Bach Cello Suites 1-6

A fine selection from the EMI archives, with several excellent performances topped by Heinrich Schiff’s Bach Cello [Suite] Suites and Yuri Egorov’s Schumann piano music

Author: 
Ivan March

Bach Cello Suites 1-6

  • (6) Suites (Sonatas) for Cello
  • Symphony No. 1
  • Symphony No. 2, 'Resurrection'

This new batch of EMI Double Fortes (two discs offered for the price of one) again demonstrates the depth of the EMI back catalogue, a number of items appearing on CD for the first time. The one very serious drawback is the lack of texts and translations for the vocal recordings, a quite disgraceful omission for a company with the prestige of EMI.
The first disc listed is surely the pick of the pack. Heinrich Schiff’s set of the unaccompanied Bach Cello Suites is digitally recorded with the utmost naturalness, the cello timbre warm and beautifully focused. So, too, are the performances, which are splendidly paced; Bach’s linear flow is effortlessly phrased and moves forward with fine spontaneity.
Rostropovich has also recorded these supreme cello masterpieces for EMI (6/95), evoking an enormous range of expression, but Schiff’s less flamboyant style is every bit as satisfying. Very highly recommended.

---*---

Written tasks —
[1] Three questions on the Bach Cello Suites review:
(a) Who wrote the review?
(b) What does an EMI Double Forte offer?
(c) Which other cellist has recorded the Bach Cello Suites for EMI?
[2] Recast the records from the line containing "Viewport: 1147px width, 1064px" through the line containing "point(1399,27)" as a JSON list of strings, with one string per line and blank lines left out.

Entries for item positions:
---*---

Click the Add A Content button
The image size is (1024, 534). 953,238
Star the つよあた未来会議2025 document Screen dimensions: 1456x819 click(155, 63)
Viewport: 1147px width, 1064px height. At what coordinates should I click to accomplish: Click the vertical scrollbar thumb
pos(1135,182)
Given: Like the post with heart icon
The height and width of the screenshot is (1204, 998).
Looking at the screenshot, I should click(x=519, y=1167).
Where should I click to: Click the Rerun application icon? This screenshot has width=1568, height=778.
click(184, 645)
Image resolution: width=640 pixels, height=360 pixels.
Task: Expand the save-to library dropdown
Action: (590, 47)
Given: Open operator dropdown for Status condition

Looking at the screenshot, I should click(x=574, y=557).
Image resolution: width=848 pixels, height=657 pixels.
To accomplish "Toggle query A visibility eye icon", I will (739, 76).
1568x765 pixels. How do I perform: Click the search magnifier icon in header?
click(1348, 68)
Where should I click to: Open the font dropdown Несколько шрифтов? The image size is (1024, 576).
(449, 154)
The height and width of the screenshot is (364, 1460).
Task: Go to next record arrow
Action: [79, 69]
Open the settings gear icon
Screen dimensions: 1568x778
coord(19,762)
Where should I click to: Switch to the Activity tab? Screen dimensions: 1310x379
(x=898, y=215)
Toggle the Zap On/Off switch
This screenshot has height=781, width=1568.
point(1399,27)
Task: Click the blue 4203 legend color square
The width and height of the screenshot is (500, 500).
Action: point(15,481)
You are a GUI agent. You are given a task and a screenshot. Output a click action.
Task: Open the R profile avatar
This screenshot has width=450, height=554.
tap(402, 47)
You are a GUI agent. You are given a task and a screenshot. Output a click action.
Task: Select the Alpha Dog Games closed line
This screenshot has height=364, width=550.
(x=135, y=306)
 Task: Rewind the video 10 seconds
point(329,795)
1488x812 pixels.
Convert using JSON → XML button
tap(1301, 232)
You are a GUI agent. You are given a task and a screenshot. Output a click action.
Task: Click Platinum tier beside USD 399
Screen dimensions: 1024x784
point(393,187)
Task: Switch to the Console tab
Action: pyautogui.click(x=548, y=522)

---*---

Task results —
[1]
(a) Ivan March
(b) Two discs for the price of one
(c) Rostropovich

[2]
[
  "Viewport: 1147px width, 1064px height. At what coordinates should I click to accomplish: Click the vertical scrollbar thumb",
  "pos(1135,182)",
  "Given: Like the post with heart icon",
  "The height and width of the screenshot is (1204, 998).",
  "Looking at the screenshot, I should click(x=519, y=1167).",
  "Where should I click to: Click the Rerun application icon? This screenshot has width=1568, height=778.",
  "click(184, 645)",
  "Image resolution: width=640 pixels, height=360 pixels.",
  "Task: Expand the save-to library dropdown",
  "Action: (590, 47)",
  "Given: Open operator dropdown for Status condition",
  "Looking at the screenshot, I should click(x=574, y=557).",
  "Image resolution: width=848 pixels, height=657 pixels.",
  "To accomplish \"Toggle query A visibility eye icon\", I will (739, 76).",
  "1568x765 pixels. How do I perform: Click the search magnifier icon in header?",
  "click(1348, 68)",
  "Where should I click to: Open the font dropdown Несколько шрифтов? The image size is (1024, 576).",
  "(449, 154)",
  "The height and width of the screenshot is (364, 1460).",
  "Task: Go to next record arrow",
  "Action: [79, 69]",
  "Open the settings gear icon",
  "Screen dimensions: 1568x778",
  "coord(19,762)",
  "Where should I click to: Switch to the Activity tab? Screen dimensions: 1310x379",
  "(x=898, y=215)",
  "Toggle the Zap On/Off switch",
  "This screenshot has height=781, width=1568.",
  "point(1399,27)"
]